Ein deutscher Buchgroßhändler hat Pleite gemacht. Eine Nachricht, die eigentlich jeden Bücherfreund vom Stuhl hochreißen und zur nächsten Buchhandlung laufen lassen müsste. Tatsächlich werden zu wenige Bücher gekauft. Dabei ist das Geld da, aber es wird für Dinge und Erlebnisse ausgegeben, die weit weniger nachhaltig sind als ein gelesenes Buch. Daran tragen jedoch auch die Verleger Schuld, die selbst immer weniger lesen und sich kein eigenes Urteil mehr zutrauen. Sie produzieren, was ihnen Literatur-Agenten und -Kritiker empfehlen. Und das ist zu oft Mist, weil die Agenten das simpelste Zeug empfehlen, denn das verspricht den größten Umsatz, an dem sie prozentual beteiligt sind. Und weil den Literaturkritikern ihre eigene Wortartistik wichtiger ist als das besprochene Buch, das sie aus Zeitgründen ohnehin nur anlesen konnten.

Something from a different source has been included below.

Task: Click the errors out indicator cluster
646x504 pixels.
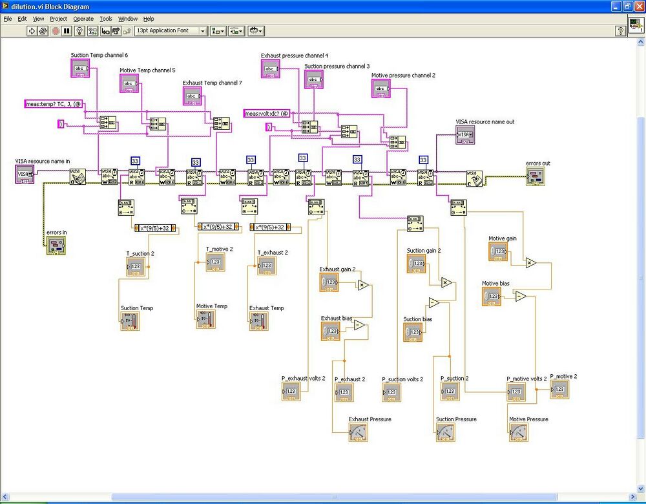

Die NASA will ab 2033 Menschen zum Mars schicken. Um die besonderen Belastungen des mindestens drei Jahre langen Fluges in engstem Kontakt zu erkunden, sperrt sie Gruppen von Testpersonen für einige Wochen ein. Dabei hat sie nun herausgefunden, dass ein bestimmter Typ Mensch unverzichtbar ist, der Spaßmacher. Ohne einen Spaßmacher in der Gruppe halten die Testpersonen den engen Kontakt untereinander nicht lange aus. Eine Erfahrung, die ich schon vor Jahrzehnten als Reiseleiter gemacht und beschrieben habe. Den unschätzbaren Wert eines Spaßmachers kannte man auch schon viel früher. Hat es deswegen doch an allen Höfen, von den Pharaonen und den Königen der Israeliten bis in die Neuzeit, Hofnarren gegeben. Das Leben eines der letzten und bedeutendsten Hofnarren habe ich in der Romanbiografie „Perkeo, der Zwerg von Heidelberg“ beschrieben. Das gehört zu meinen erfolgreichsten Büchern, vermutlich weil ich mich als Autor selbst zum Narren gemacht habe. Selten so gelacht beim Schreiben.